This is an exercise for sentiment analysis based on python-nltk.
Requirements: Python >= v3.6
Check this repo
git clone https://github.com/qiuyujx/food-review-nlp-exercise.git
Install foodrw
cli tool:
$ python setup.py install
You can always run foodrw --help
to see all the avilable options.
This will train a model with default name "default_model".
$ foodrw -t "data\train.txt"
Note: If default_model exists, this will overwrite it.
Train a model with customized model name. The code below will train a model named "my_model"
$ foodrw -t "data\train.txt" -m "my_model"
Classify a review text. It come with its probability (relavence scores) of being Positive/Negtive
$ foodrw -q "An extensive menu provides lots of options for breakfast."
Output:
This review is classified as **Positive**, with probability 0.971040.
Classify a file with multiple reviews. The file must contain one reviews each new line.
$ foodrw -f "data\test.txt"
Optionally, you can specify the name of the model want to use, as well as customize the path of the classified file name.
$ foodrw -f "data\test.txt" -m test_model -d "data\my_classified.txt"
- Remove punctuation
E.g.
Wow... Loved this place.
-> Wow Loved this place
- Tokenisation
Separate words and put them into an array/list
E.g.
Wow Loved this place
-> ['Wow', 'Loved', 'this', 'place']
- Remove stop words
Stop words are those used very commonly and meaningless, such as "the", "a", "this" and "that".
E.g.
['Wow', 'Loved', 'this', 'place']
-> ['Wow', 'Loved', 'place']
- POS (part of speech) labelling & filtering
POS indicates the category to which a word is assigned in accordance with its syntactic functions
E.g.
['Wow', 'Loved', 'place']
-> [('Wow', 'NNP'), ('Loved', 'VBD'), ('place', 'NN')]
- Words lemmatization
Recover word into its original form, such as plural to single or past tense to present tense
E.g.
[('Wow', 'NNP'), ('Loved', 'VBD'), ('place', 'NN')]
-> [('wow', 'NNP'), ('love', 'VBD'), ('place', 'NN')]
- Bag of words & review vectors generating
All the words from all reviews are collected into a list with their occurrence frequencies. These words are filtered based on their frequencies. That is, words are reserved only if they occurred frequently. Finally, a feature (every words) vector is generated.
For every single review, we'll look at words it contains. If any words in the feature list occur, the corresponding boolean value of the word is set to True, otherwise remain to be False.
Therefore, each review is converted into a feature vector. For example, the review Wow... Loved this place.

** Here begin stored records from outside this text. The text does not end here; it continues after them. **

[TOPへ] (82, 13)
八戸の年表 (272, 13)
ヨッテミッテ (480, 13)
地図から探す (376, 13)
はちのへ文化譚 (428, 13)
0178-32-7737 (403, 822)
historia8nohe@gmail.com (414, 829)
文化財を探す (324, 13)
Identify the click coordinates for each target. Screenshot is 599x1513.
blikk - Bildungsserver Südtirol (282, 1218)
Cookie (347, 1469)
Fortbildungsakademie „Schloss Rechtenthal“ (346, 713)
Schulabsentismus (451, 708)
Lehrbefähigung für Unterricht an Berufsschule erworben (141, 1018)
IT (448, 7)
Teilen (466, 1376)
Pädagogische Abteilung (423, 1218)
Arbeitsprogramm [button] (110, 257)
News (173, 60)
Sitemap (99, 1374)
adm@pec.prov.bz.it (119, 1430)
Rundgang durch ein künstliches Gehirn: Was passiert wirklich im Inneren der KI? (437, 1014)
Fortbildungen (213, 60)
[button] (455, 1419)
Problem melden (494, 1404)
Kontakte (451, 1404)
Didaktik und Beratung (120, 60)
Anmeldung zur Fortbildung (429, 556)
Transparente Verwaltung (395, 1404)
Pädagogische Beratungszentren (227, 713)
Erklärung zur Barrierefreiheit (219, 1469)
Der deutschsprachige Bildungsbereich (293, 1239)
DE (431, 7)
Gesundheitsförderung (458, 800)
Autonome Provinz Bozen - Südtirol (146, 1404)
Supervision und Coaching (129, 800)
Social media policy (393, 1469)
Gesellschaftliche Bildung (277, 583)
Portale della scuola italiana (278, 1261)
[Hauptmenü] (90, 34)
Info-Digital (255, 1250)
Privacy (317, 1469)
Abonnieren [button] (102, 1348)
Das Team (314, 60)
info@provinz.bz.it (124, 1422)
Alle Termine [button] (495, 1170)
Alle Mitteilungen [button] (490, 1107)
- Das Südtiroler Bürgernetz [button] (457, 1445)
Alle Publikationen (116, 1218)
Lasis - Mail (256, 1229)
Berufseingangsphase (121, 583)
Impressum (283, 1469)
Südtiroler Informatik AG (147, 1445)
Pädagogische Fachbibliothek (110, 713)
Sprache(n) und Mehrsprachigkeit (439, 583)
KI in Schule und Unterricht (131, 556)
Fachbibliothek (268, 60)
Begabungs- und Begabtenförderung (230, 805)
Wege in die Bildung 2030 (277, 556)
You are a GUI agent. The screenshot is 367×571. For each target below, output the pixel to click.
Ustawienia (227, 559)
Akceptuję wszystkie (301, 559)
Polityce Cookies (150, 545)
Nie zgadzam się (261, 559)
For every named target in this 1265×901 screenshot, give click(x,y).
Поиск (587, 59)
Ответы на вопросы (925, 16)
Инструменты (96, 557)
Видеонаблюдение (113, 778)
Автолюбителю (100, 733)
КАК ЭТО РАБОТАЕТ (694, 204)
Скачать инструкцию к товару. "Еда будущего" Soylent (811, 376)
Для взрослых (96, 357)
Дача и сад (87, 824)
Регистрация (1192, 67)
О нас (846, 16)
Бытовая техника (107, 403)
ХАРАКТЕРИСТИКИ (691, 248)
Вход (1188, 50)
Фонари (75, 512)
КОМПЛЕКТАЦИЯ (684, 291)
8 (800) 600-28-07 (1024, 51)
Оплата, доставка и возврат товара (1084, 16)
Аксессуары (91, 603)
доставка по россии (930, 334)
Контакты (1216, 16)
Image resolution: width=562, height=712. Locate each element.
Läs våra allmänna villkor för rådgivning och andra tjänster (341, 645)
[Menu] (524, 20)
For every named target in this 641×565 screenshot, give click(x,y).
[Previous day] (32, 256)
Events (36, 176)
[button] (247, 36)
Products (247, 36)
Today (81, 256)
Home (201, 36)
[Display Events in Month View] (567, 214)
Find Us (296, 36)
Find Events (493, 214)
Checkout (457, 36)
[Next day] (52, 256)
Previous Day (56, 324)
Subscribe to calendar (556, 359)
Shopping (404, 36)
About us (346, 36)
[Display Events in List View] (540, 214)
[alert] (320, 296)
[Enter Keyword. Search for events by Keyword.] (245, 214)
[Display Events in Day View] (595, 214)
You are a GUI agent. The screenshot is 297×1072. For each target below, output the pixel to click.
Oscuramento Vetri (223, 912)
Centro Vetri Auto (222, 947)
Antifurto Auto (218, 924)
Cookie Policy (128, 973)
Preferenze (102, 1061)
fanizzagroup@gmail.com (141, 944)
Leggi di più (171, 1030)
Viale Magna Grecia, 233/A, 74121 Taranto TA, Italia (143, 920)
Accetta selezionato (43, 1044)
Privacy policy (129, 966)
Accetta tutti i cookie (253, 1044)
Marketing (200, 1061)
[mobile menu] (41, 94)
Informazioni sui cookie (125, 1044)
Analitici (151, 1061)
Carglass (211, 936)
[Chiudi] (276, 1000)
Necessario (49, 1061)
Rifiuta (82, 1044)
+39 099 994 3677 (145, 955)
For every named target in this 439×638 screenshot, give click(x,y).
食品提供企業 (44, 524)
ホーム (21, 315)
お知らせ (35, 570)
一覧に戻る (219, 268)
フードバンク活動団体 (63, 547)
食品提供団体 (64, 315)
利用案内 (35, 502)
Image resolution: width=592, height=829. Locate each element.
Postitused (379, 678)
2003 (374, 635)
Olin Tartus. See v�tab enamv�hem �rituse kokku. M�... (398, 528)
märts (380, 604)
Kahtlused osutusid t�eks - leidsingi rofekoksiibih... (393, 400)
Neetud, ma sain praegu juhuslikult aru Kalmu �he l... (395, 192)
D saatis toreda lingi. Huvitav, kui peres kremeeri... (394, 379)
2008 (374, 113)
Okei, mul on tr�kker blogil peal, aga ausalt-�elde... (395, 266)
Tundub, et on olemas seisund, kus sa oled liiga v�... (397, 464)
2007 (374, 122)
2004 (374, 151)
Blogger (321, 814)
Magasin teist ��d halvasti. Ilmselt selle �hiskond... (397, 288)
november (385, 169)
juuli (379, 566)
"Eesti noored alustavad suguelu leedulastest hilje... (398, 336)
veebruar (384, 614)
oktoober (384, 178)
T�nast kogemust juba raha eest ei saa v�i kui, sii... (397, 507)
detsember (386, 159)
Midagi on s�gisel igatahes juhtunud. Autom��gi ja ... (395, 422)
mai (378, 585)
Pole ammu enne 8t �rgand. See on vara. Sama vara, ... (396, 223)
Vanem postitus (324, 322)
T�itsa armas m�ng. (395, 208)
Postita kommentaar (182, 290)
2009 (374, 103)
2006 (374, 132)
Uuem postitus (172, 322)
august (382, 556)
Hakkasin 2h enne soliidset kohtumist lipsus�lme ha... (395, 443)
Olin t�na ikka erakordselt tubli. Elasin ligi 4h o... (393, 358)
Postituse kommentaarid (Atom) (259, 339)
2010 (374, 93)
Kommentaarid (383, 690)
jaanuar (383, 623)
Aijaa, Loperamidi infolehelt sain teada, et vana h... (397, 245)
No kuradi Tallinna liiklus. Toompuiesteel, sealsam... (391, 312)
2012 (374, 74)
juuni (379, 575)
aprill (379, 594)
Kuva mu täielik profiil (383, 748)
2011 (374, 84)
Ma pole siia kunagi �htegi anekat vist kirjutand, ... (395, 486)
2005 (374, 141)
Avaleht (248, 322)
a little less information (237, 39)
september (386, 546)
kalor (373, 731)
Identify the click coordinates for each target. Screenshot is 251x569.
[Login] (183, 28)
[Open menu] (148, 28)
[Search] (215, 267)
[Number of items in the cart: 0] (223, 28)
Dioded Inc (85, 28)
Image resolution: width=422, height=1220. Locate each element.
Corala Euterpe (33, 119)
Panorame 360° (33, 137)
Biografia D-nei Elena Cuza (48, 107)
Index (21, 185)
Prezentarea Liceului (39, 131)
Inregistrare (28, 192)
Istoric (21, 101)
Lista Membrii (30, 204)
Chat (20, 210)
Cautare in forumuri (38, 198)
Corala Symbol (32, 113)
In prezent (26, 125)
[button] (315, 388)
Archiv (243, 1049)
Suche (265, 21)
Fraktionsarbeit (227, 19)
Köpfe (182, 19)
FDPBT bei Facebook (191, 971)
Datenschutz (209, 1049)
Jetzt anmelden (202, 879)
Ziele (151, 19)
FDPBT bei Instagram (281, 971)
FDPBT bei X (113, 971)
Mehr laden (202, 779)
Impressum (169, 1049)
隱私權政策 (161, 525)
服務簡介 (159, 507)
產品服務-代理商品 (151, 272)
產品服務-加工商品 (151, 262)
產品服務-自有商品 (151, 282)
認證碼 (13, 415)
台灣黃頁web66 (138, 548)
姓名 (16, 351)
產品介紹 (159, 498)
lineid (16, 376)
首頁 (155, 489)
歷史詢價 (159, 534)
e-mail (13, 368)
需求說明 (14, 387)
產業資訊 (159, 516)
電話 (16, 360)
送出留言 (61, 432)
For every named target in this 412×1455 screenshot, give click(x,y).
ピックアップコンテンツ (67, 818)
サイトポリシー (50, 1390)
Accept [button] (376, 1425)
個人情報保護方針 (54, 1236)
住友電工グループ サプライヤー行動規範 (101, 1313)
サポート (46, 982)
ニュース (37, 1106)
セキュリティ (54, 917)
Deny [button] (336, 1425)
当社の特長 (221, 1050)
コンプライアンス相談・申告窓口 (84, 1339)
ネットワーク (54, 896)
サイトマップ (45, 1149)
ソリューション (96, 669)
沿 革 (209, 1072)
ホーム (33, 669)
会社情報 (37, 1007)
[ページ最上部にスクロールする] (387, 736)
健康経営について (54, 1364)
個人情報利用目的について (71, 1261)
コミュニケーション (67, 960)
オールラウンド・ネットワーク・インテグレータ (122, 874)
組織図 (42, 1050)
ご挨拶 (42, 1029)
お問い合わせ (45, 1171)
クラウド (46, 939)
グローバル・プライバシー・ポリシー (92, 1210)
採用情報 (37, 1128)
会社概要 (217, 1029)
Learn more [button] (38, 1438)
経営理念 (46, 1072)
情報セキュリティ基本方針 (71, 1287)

is converted into the vector as follows:
{
'wow': True,
'love': True,
'place': True,
'stopped': False,
'late': False,
'recommendation': False,
'selection': False,
...
'undercooked': False
}
- Training (Naive Bayes)
Naive Bayes Classifier Algorithm is a family of probabilistic algorithms based on applying Bayes’ theorem with the “naive” assumption of conditional independence between every pair of a feature.
We classify whether the review Wow... Loved this place.
is a positive review or a negative review.
We then have to calculate:
P(positive | wow love place) — the probability that the tag of a sentence is positive given that the sentence is Wow... Loved this place.
P(negative | wow love place) — the probability that the tag of a sentence is negative given that the sentence is Wow... Loved this place.
TODO: More algorithms such as logistic regression can be added.
- Relevance score
Because we are using Naive Bayes, the probability of the classification can be simply used as its "relevance score".
For example:
This review is classified as **Positive**, with probability 0.983745.
In the above output, the probability 0.983745
means this review has 98.37% probability to be a positive review.
Currently we are extracting words with POS noun, verb, adjective and adverb. This is because the training set is tend to be small. To avoid too many "empty" vectors, which means that no word can be found in the feature list, I involved all of these POS. However, when we have a relatively larger training set, we may only need to consider adjectives and adverbs which potentially make more sense in expressing positive/negative sentiments.
- Unit testing
- More algorithms other than Naive Bayes, such as Multinomial Naive Bayes, Bernoulli Naive Bayes, Logistic Regression, Stochastic Gradient Descent and Support Vector Classifier.